++++ Extracted records ++++

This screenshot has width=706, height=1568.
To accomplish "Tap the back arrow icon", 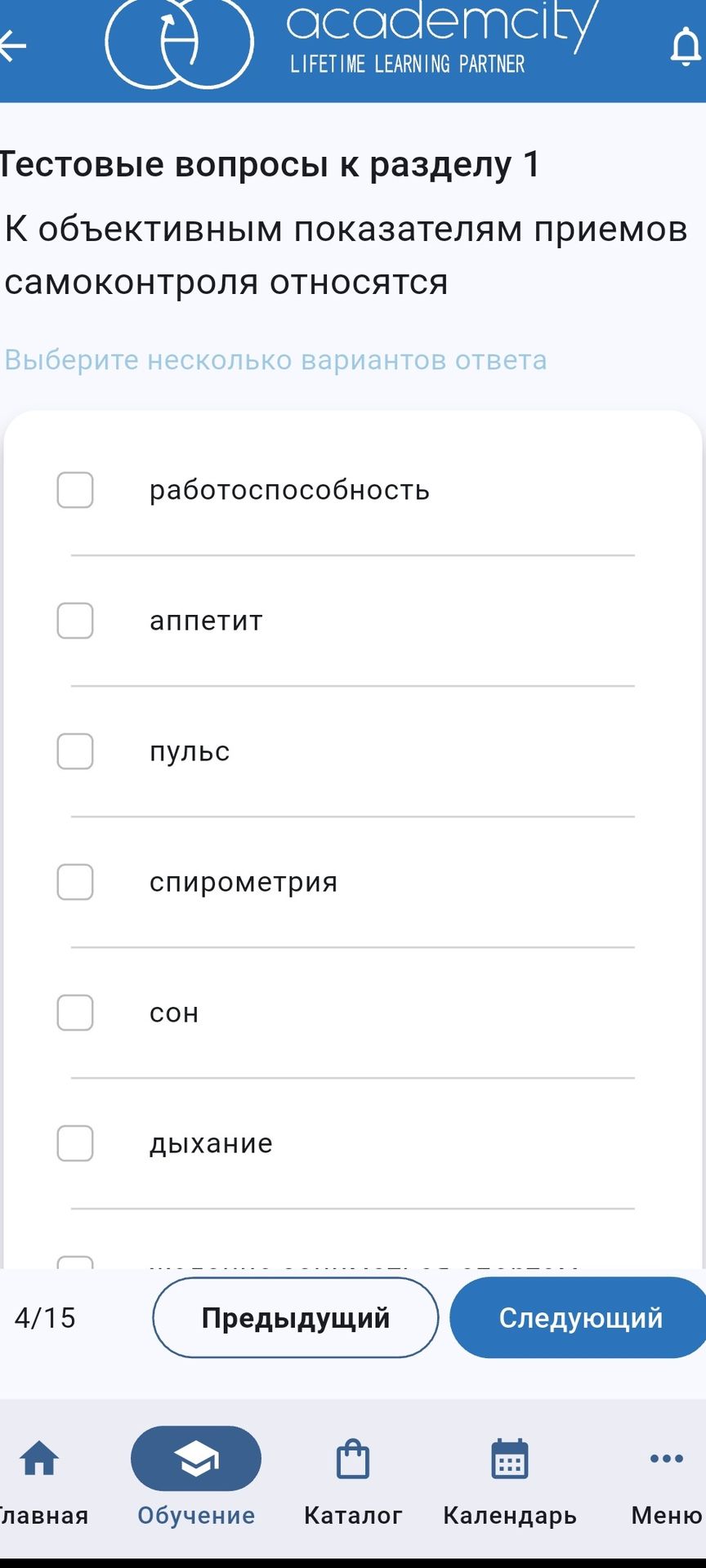I will pyautogui.click(x=12, y=45).
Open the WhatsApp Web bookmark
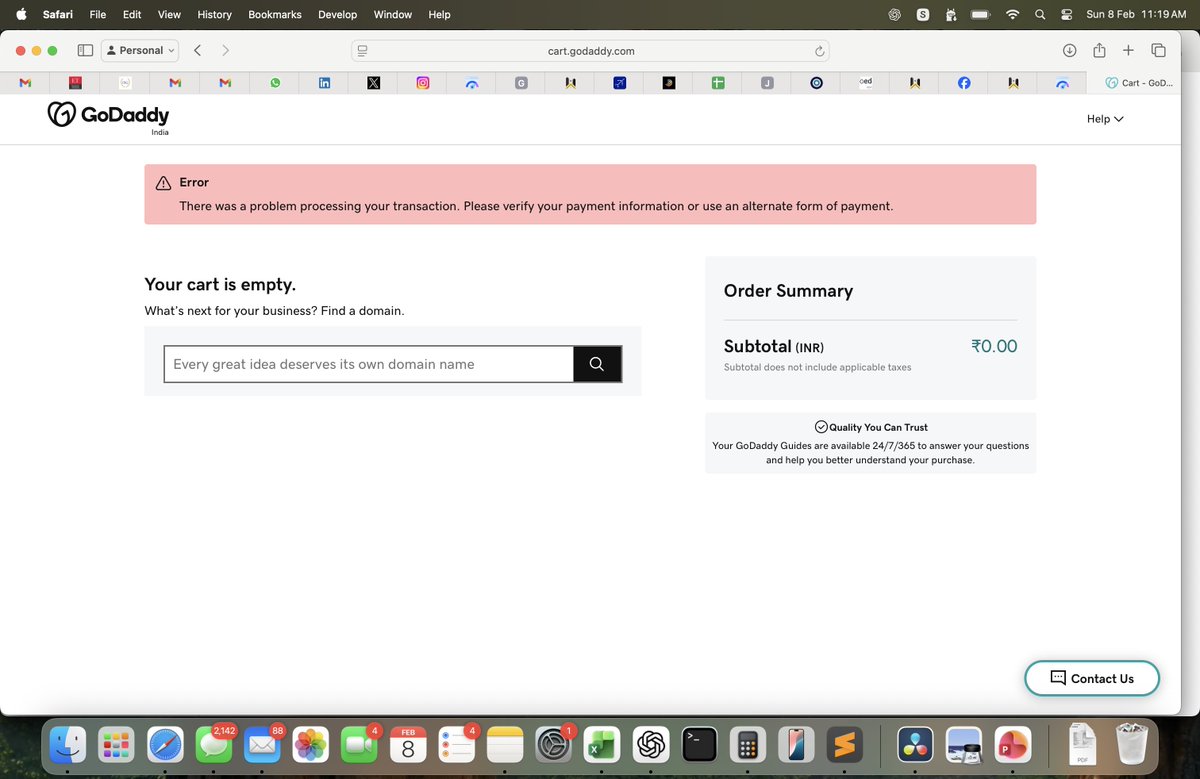The image size is (1200, 779). (x=274, y=82)
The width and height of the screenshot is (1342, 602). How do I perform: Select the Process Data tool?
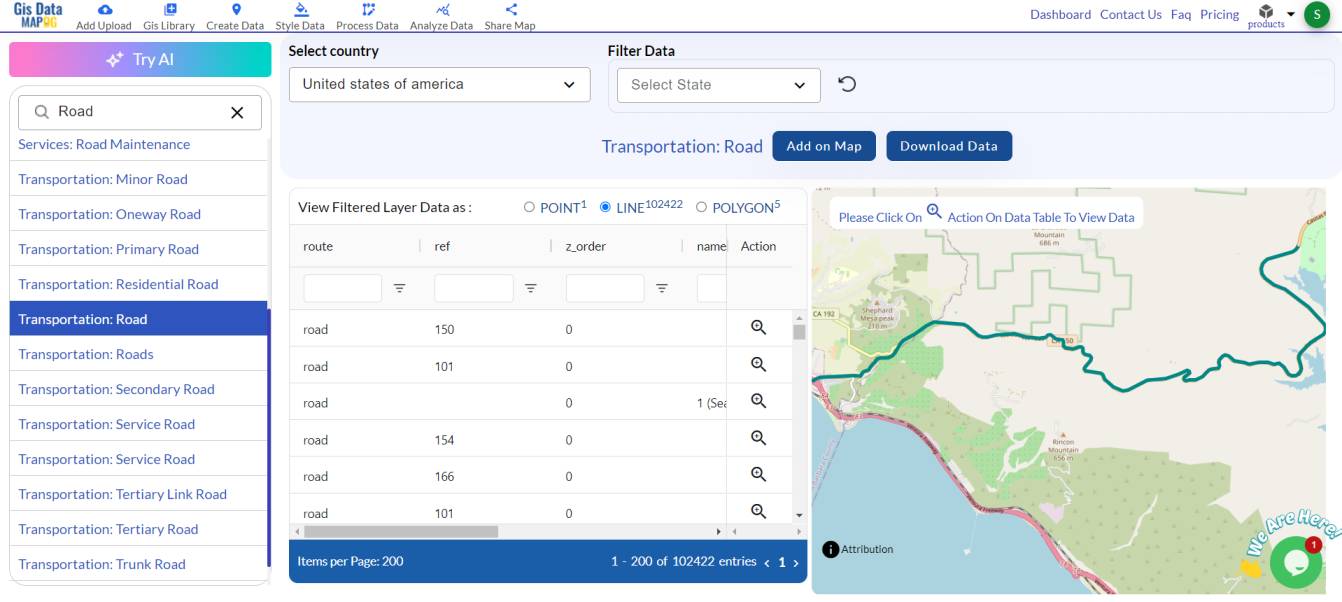point(366,15)
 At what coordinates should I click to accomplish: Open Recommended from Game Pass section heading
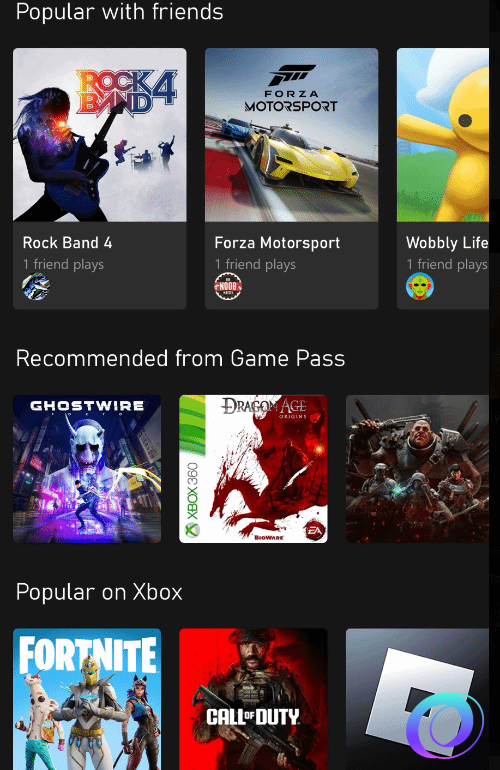pyautogui.click(x=180, y=358)
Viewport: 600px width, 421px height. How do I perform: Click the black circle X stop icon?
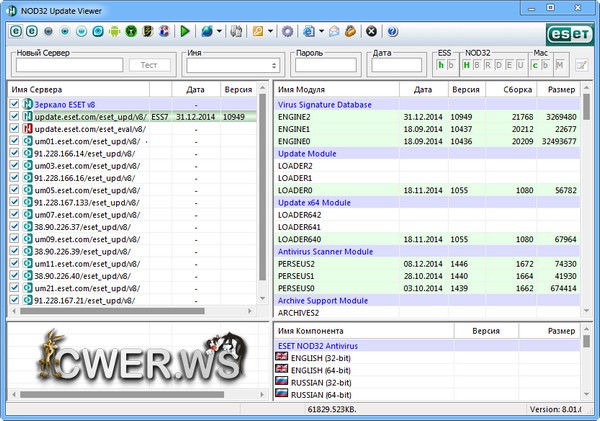[x=372, y=31]
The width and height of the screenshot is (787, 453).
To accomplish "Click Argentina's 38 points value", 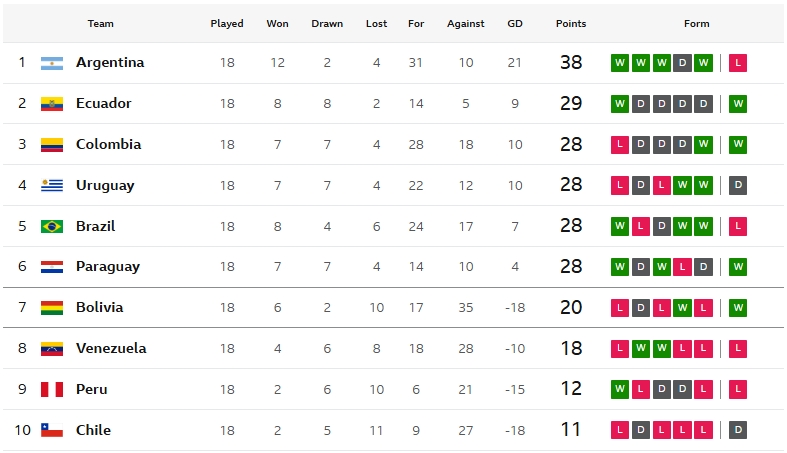I will pos(571,63).
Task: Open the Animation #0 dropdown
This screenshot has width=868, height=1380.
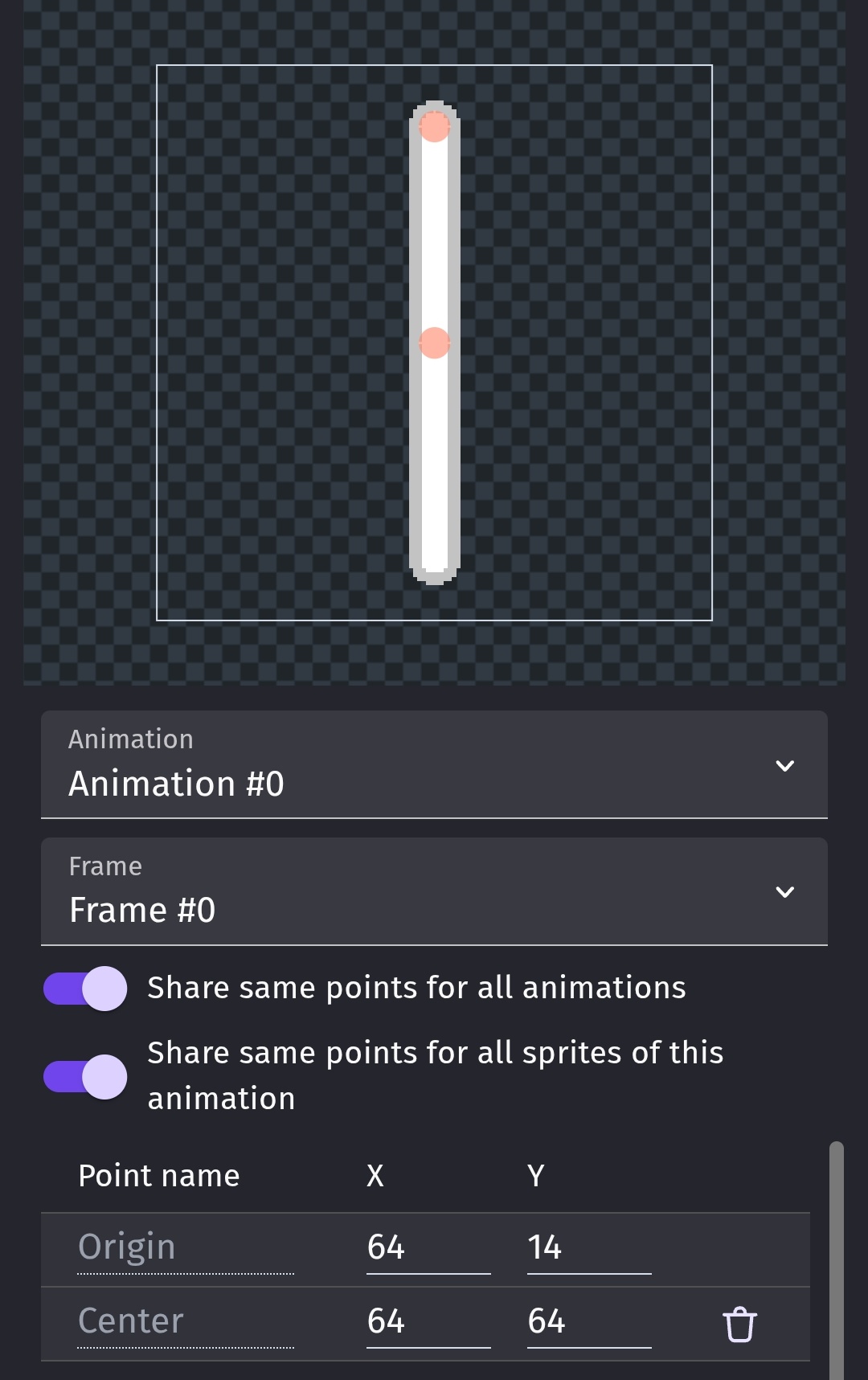Action: (434, 764)
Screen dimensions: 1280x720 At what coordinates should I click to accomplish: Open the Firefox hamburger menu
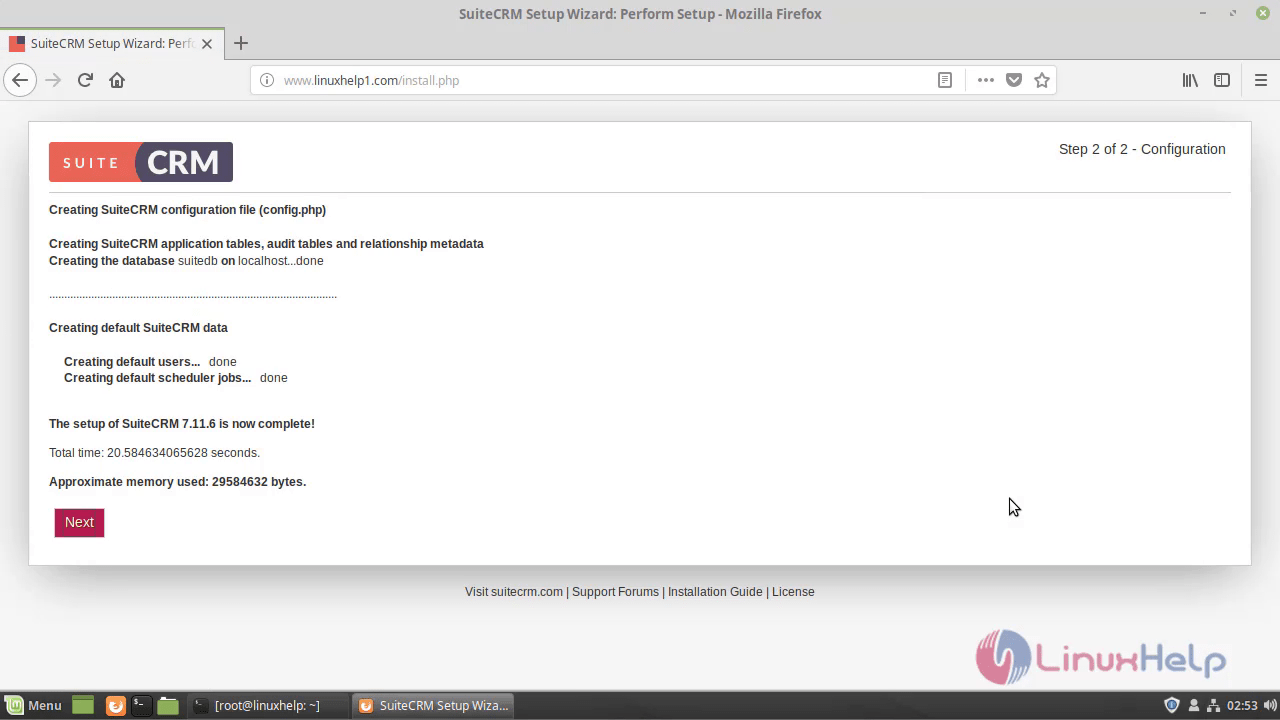tap(1262, 80)
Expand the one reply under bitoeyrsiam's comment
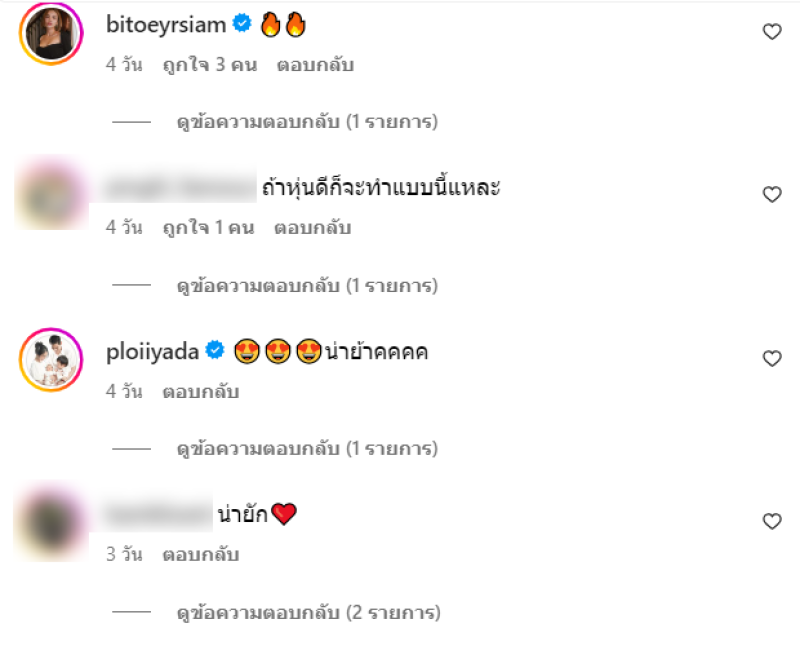Image resolution: width=800 pixels, height=659 pixels. pyautogui.click(x=307, y=122)
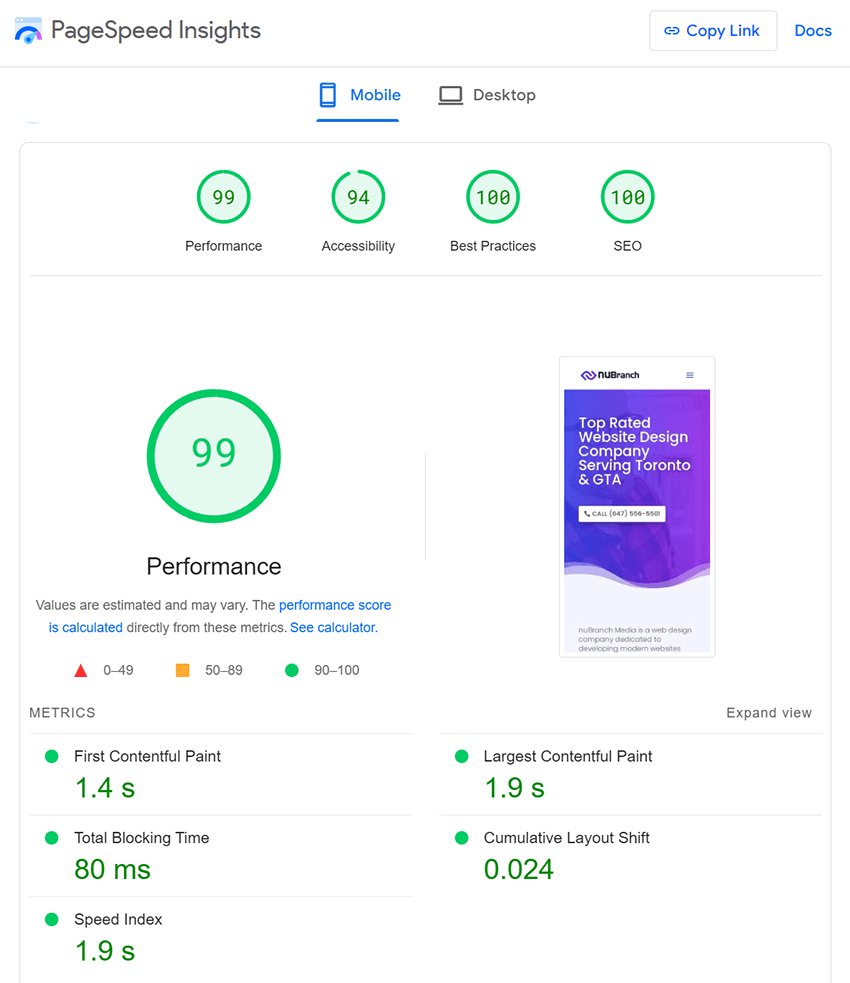Click the Total Blocking Time metric
850x983 pixels.
click(x=141, y=838)
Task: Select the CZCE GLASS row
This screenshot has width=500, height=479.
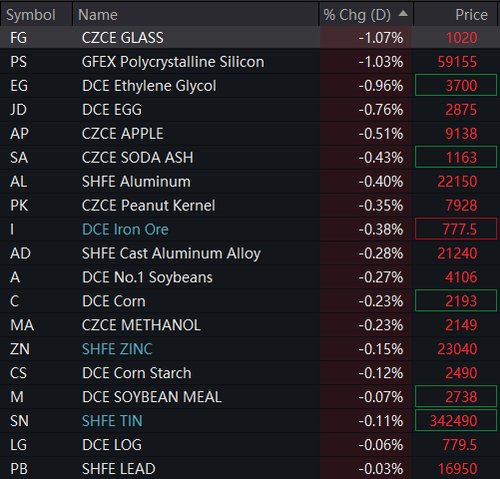Action: (x=250, y=38)
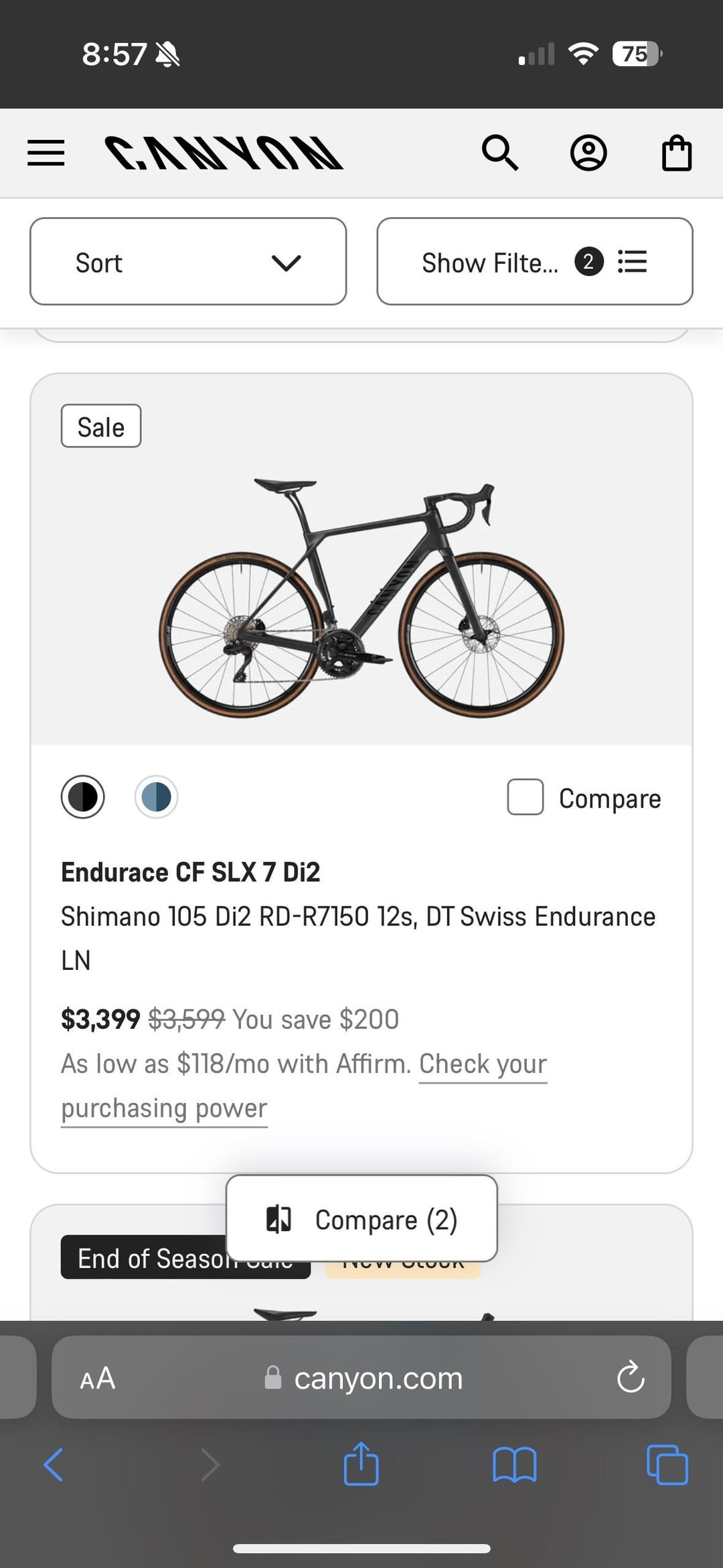Go back with Safari back arrow
723x1568 pixels.
pos(54,1465)
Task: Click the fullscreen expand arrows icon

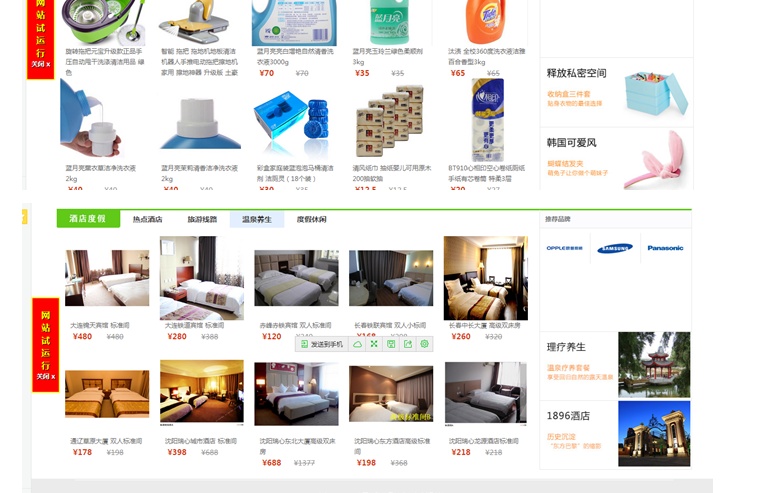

++++

## What you are asked to do:
The lines above that hold the word "Task" should be found and copied out.

## Solved problem:
Task: Open the Animation #0 dropdown
Task: Select the CZCE GLASS row
Task: Click the fullscreen expand arrows icon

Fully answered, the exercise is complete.